# Rechner stelle zum Monitor keine Verbindung her



## Russische-Wurst (21. November 2007)

Hi,

früher funzte mein Monitor ganz normal mit meinem älterem Rechner, aber seit kurzem stellt der PC einfach keine Verbindung mehr zum Monitor hin. Am Monitor selbst liegts nicht, da ich verschiedene Monitore gecheckt habe und die alle bei meinem aktuellen PC laufen. Auch das Datenkabel zwischen PC und Monitor funzt.

Also was zum Teufel ist da im Arsch???   Etwas mit dem Mainboard ooder was?????
Bitte um Hilfe!!!

mfg


----------



## Jay-Py (21. November 2007)

Bekommst du auch beim Bootvorgang nichts zu sehen, oder nur wenn du in Windows angemeldet bist ???
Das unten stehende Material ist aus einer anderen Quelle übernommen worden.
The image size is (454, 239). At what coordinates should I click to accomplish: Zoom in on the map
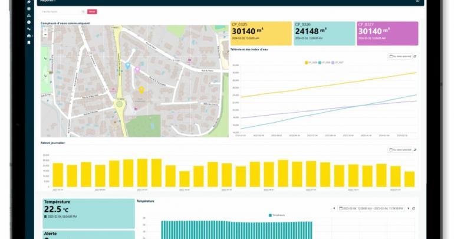(x=45, y=30)
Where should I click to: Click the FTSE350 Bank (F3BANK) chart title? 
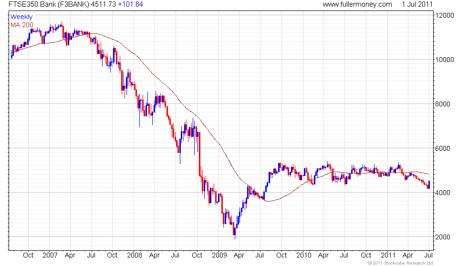[x=49, y=4]
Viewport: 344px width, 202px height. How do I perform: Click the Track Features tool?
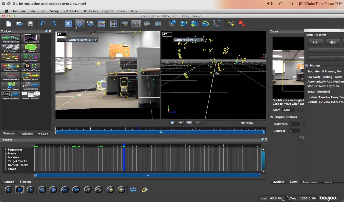[x=11, y=57]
Hast du eine extra Grafikkarte oder Onboard-Grafik ???

Funktionieren alle Monitore NICHT an diesem PC ???


----------



## Eol_Ruin (21. November 2007)

Teste mal die Grafikkarte in einem anderen PC?
Mehr Infos zum Sys wären auch hilfreich


----------



## Russische-Wurst (21. November 2007)

Eol_Ruin am 21.11.2007 14:17 schrieb:
			
		

> Teste mal die Grafikkarte in einem anderen PC?
> Mehr Infos zum Sys wären auch hilfreich



ALSO:

Ich kriege gar nix zu sehen. Der Bildschirm rührt sich nicht. NULL!!!
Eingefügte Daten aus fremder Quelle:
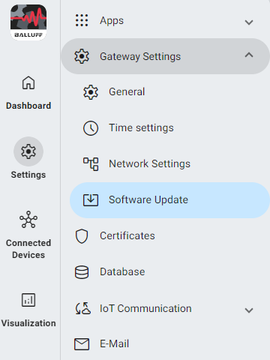Open the Certificates text link
The height and width of the screenshot is (360, 270).
(x=128, y=236)
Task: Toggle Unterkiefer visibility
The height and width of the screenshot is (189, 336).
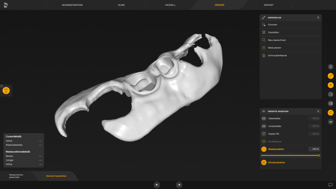Action: point(264,126)
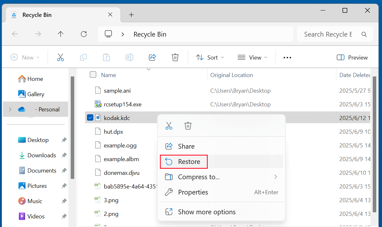This screenshot has height=227, width=382.
Task: Select the Rename icon in the toolbar
Action: [129, 57]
Ne Graka is extra, irgend ne alte Radeon 9600 oder so.

Und ja, absolut kein Monitor funzt an dem Rechner, es muss am Rechner liegen!!!

Isn alter AMD 2000+, 512 RAM, und halt ne 9600 Radeon oder so.

Bis vor eineiger Zeit hat des gefunzt aber seit kurzem...


----------



## Jay-Py (21. November 2007)

Russische-Wurst am 21.11.2007 14:53 schrieb:
			
		

> Eol_Ruin am 21.11.2007 14:17 schrieb:
> 
> 
> 
> ...



Kannst du die Karte mal in einen anderen Rechner bauen ??? Wenn es da dann auch nicht funktioniert, tippe ich darauf, dass die Grafikkarte kaputt ist.


----------



## EmmasPapa (21. November 2007)

Laufen die Lüfter im Rechner ? CPU / GPU ? Startet die HDD und bootet?


----------



## Russische-Wurst (21. November 2007)

EmmasPapa am 21.11.2007 15:00 schrieb:
			
		

> Laufen die Lüfter im Rechner ? CPU / GPU ? Startet die HDD und bootet? [/quote
> 
> also die lüfter laufen!!!
> netzwerkkabel blinkt auch, deswegen schätz ich schon das der bootet^^?!
> ...


----------



## Herbboy (21. November 2007)

Russische-Wurst am 21.11.2007 15:20 schrieb:
			
		

> kann die Graka einfach so kaputt gehen???


klar, kann passieren.


wäre auch denkbar, dass das netzteil nen defekt hat, sofern die karte ne eigene stromversorgung hat. auch am board könnte was dran sein.


----------